In his will, the With My Little Stick of Blackpool Rock star, had left the majority of his estate and wealth to fiancée Pat Howson, with whom he became engaged in February 1961. The will was contested by his family. Because the will was contested, Formby’s solicitor insisted that a public auction was held for the contents of Formby’s house, which took place over three days.
George and Beryl had lived in the house – built in 1936 – for eight years, after buying it from the Irish singer Josef Locke.
Crowds flocked to the auction, not only for a chance to see the home of the popular star, but also a chance to buy a piece of history, by bidding on his possessions. Around 300 people packed into a specially-erected marquee on the lawn.

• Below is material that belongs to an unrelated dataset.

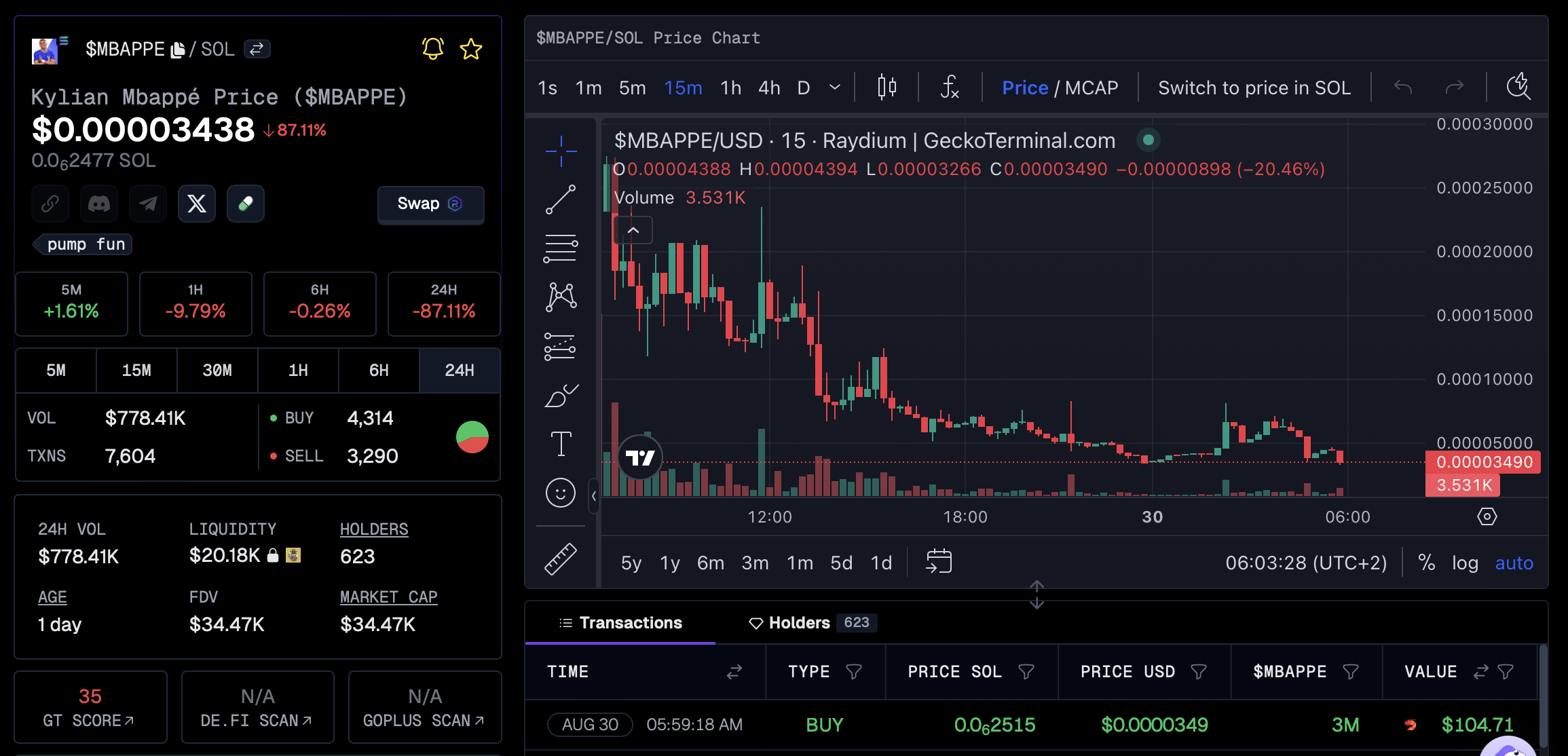The image size is (1568, 756).
Task: Open the TYPE column filter
Action: (x=854, y=672)
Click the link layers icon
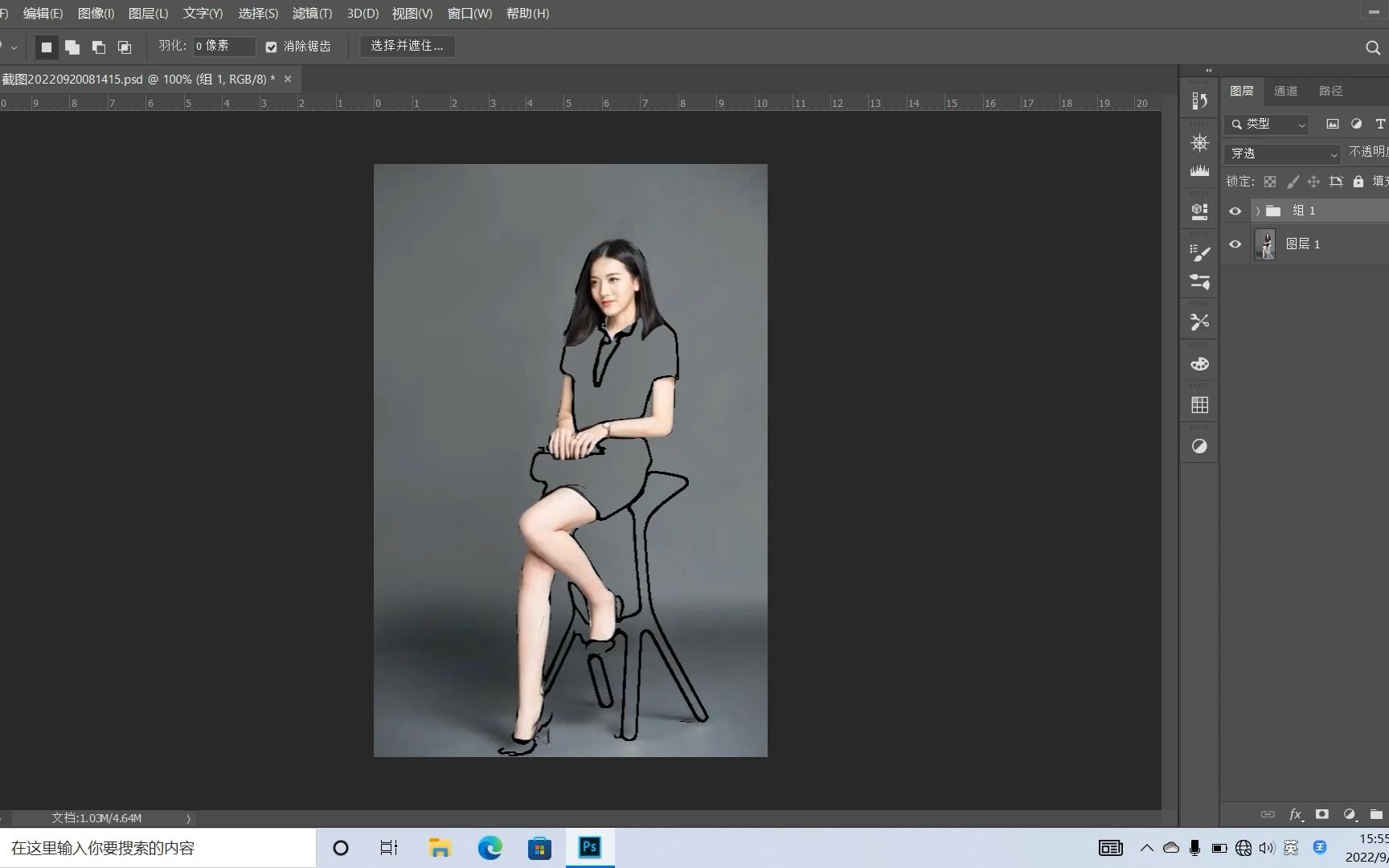Screen dimensions: 1389x868 point(1268,814)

Bidding started at £5,000. The house, on Inner Promenade, was bought by a Mrs Murray for £9,000. It did not fetch the amount the auctioneer, Ted Fielden, expected. A Gibson banjolele in a case went for £130. Two pressure cookers, 22 pans and oven dishes fetched £13 10s, the kitchen scales £2 5s and two kettles £2 12s. The garden hammock in which George and Beryl spent much of their time in the garden in the summer sold for £47.
The Gazette said, “an obviously disappointed Mr Fielden” had described the house sale as “one of the best buys in the market in Lytham St Annes this year.”